Rating cuts in the $3.7 trillion municipal-debt market will outpace upgrades by “a wide margin” as lagging property-tax revenue and persistent labor costs stress local governments, according to Fitch Ratings.
Chapter 9 bankruptcy filings and defaults may extend beyond California, where Stockton, Mammoth Lakes and San Bernardino each sought court protection in the past two months, Fitch said Monday in a report. Twelve percent of local-government rating actions in 2012 through July were reductions, compared with 2 percent for upgrades, according to the New York-based company.
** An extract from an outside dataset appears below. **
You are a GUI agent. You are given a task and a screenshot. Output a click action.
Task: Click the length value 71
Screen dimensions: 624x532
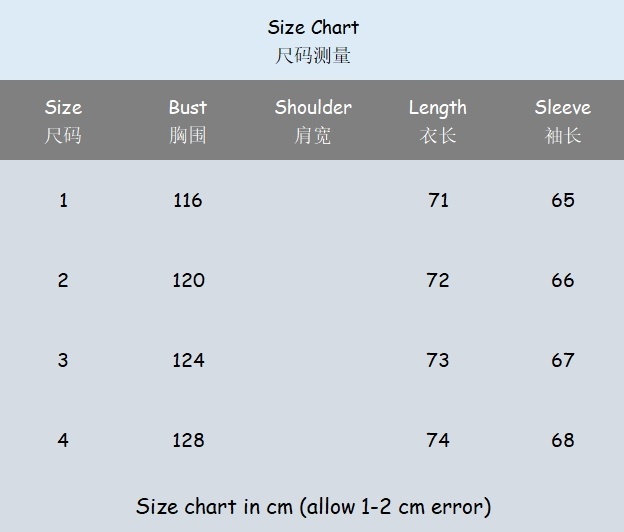click(438, 200)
“The consideration of municipal bankruptcy as a viable option for relief in itself calls into question an issuer’s commitment to repaying debts,” Fitch analysts including Dan Champeau said in the report. “Chapter 9 filings on a broader scale would represent a marked departure from municipal governments’ long demonstrated willingness to avoid default and bankruptcy.”
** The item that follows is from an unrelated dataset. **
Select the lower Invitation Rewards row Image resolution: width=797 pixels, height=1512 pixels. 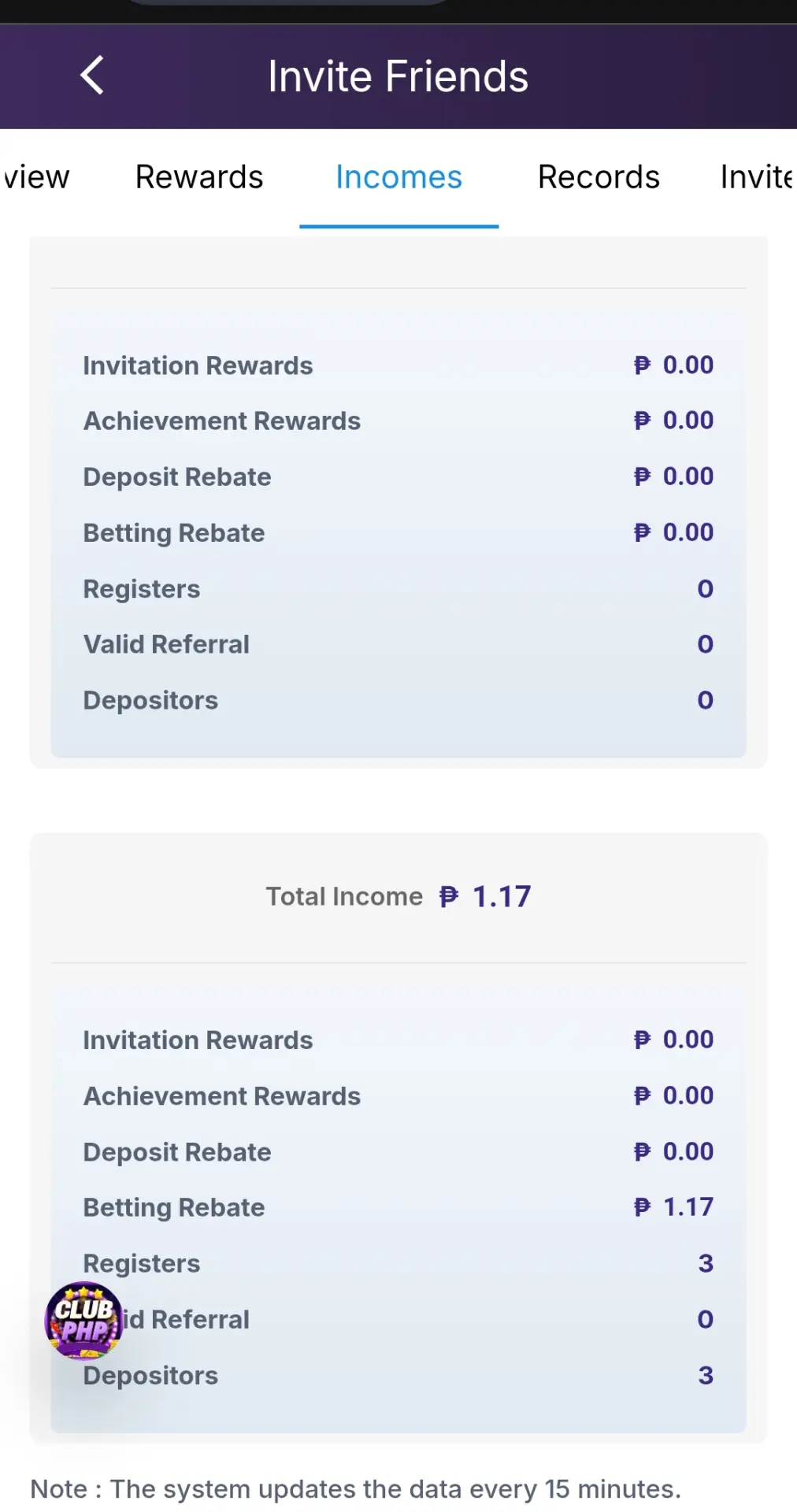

Local governments have been slow to recover from the 18-month recession that ended in June 2009, with revenue falling for six straight quarters, according to a report from the Nelson A. Rockefeller Institute of Government in Albany, New York. Cities and counties receive about 33 percent of their revenue from state transfers and 29 percent from property taxes, according to the Fitch report.
School districts, counties, and cities that provide social services receive the most state aid, and are most at risk of rating cuts, Fitch said.
Moody’s Investors Service said last month that localities may view debt service as “a discretionary budget item,” which would increase the chances of municipal defaults.
Investors have ignored the filings in California, instead demanding the least since 2008 to hold the debt of issuers in the state. The extra yield on 10-year California state and local general-obligation bonds compared with top-grade debt narrowed to 0.76 percentage point on Aug. 16, the least since December 2008, according to data compiled by Bloomberg.